Cowgirl, I wouldn't be a bit surprised. Not uncommon. Bats find the darnedest places to roost. We own a log home and on the lower logs (they are cut in half lengthwise and placed over the flashing) my husband heard what he thought was a mouse scratching. Well after fiddling around a bit, out flew a bat! LOL! 

As you know, they eat a tremendous amount of insects, so while I don't get all warm and fuzzy over the little creatures, I'm okay with them doing their job.


----------



## Alwaysbehind (Jul 10, 2009)

So jealous Cowgirl. I wish we had a good place to put up bat houses. I would love if we had a good bat population to take care of some of the bugs.


----------



## mbender (Jul 22, 2009)

Got em! Even during the afternoon I hear their high pitch squeaks. If I stay out long enough they eventually come out. Makes for having to go in the barn so much fun!
_Posted via Mobile Device_


----------



## Speed Racer (Oct 21, 2009)

I have bats, too. Unfortunately, I think they're roosting in the attic. :?

I'm going to put up more netting over the ventilation holes in the brick. That way, they'll have to find somewhere else to roost.

It's not like I don't have several buildings on the property that they can use! They sure as heck don't need to be in the attic.

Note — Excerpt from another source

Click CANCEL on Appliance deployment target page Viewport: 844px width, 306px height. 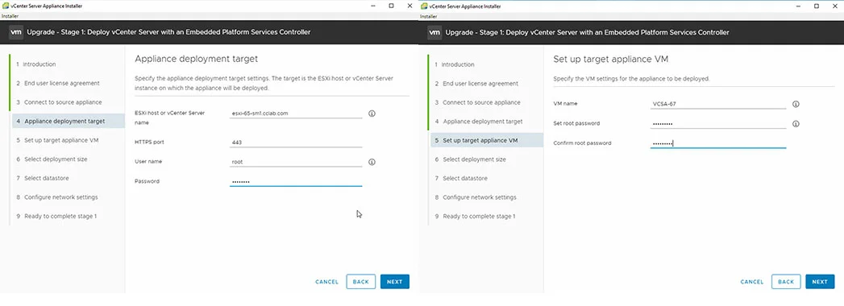click(326, 282)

I love having them around. I enjoy watching them swoop and fly, gathering bugs for dinner. If you have a safety light, they'll congregate there and decimate any bugs hanging around.


----------



## Alwaysbehind (Jul 10, 2009)

SR, would hanging bat houses near where they go into your house encourage them to live elsewhere?


----------



## Walkamile (Dec 29, 2008)

SR, a while ago we had over 25 (I stopped counting when I hit that number) bats flying out of our attic. There was a board in the eaves that had just enough of a gap. 

We had to wait for them to fly out and then fix the board. Not fun.

A few weeks later I saw my neighbor (nearest neighbor about a 1/4 mile away) and she was telling me about how their place was invaded by bats! :shock:

Told the hubby to keep his mouth shut! :wink:

Good luck to you putting up the net/screen. _Psssst.....don't look down!_


----------



## Speed Racer (Oct 21, 2009)

Most likely. I need to get a bunch of 'em and hang 'em around the property.


----------



## Cowgirl101 (Oct 12, 2010)

I wished I had a cam to shot a photo of it. A few months ago, my flew right by my head, I felt the wind rush by. It was very cool, it was about 10 inches with its win spread out. If they do there job by keeping bugs and mice down, I'm happy with them. I like bats, the fox bat is the biggest and they are cute but I don't have those breed of bats here.


----------